● **ACTION ITEM**
Below are the entries; give again exactly the lines from the one mentioning "Open p.3 link in reference [2]" through the one mentioning "Screen dimensions: 1408x785", inclusive.

● **DATA IN THIS EXERCISE**
============================================================
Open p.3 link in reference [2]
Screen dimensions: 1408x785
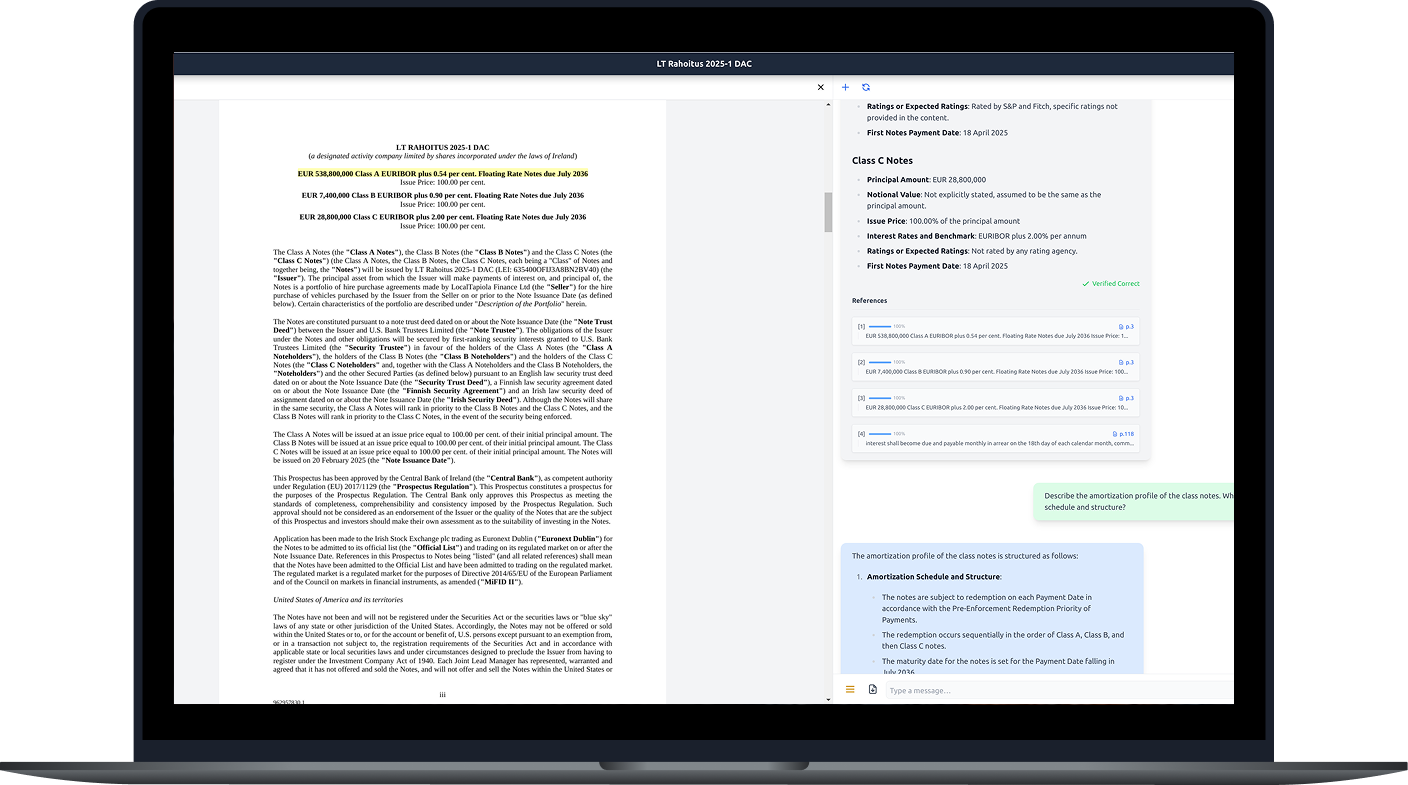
============================================================
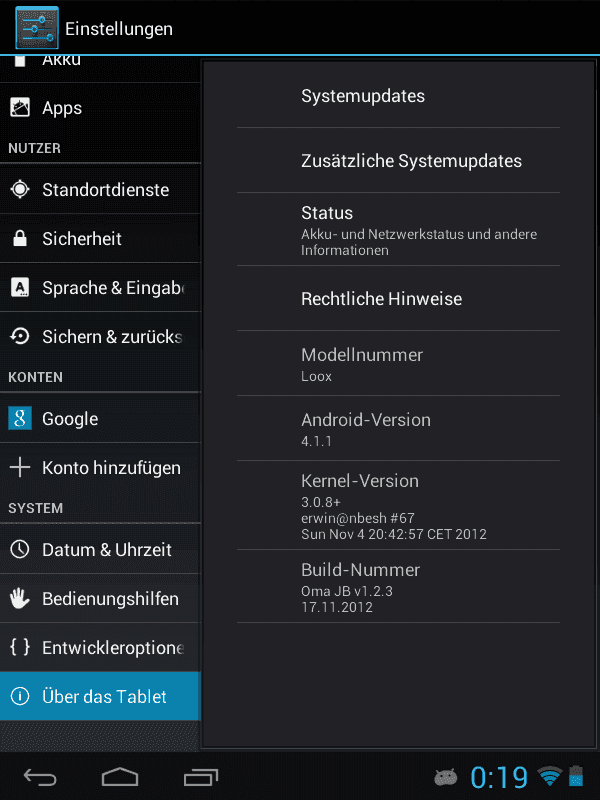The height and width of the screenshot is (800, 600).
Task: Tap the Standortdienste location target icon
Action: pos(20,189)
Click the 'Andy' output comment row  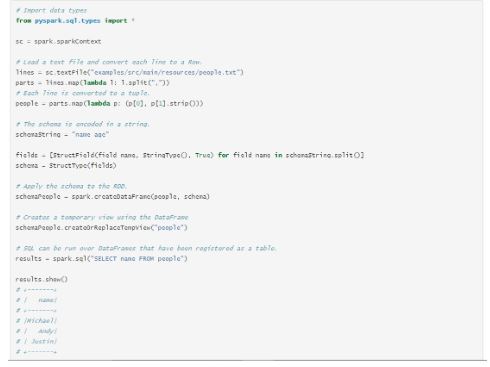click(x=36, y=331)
============================================================
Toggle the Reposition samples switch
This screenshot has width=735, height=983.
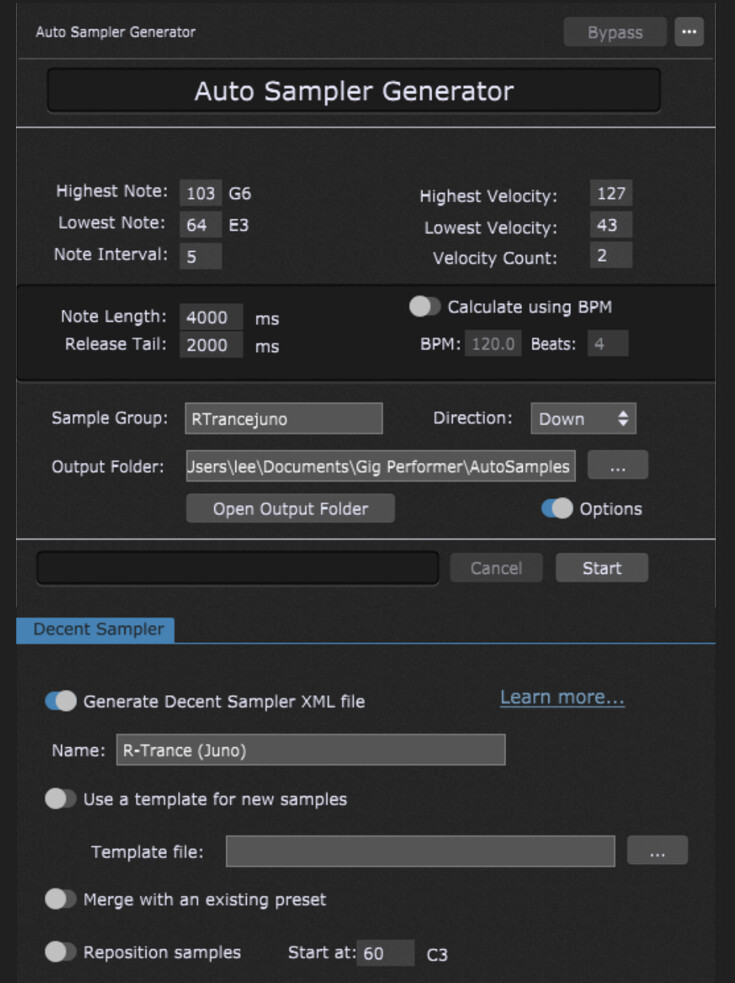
============================================================
● **EXERCISE RESULT**
Open p.3 link in reference [2]
Screen dimensions: 1408x785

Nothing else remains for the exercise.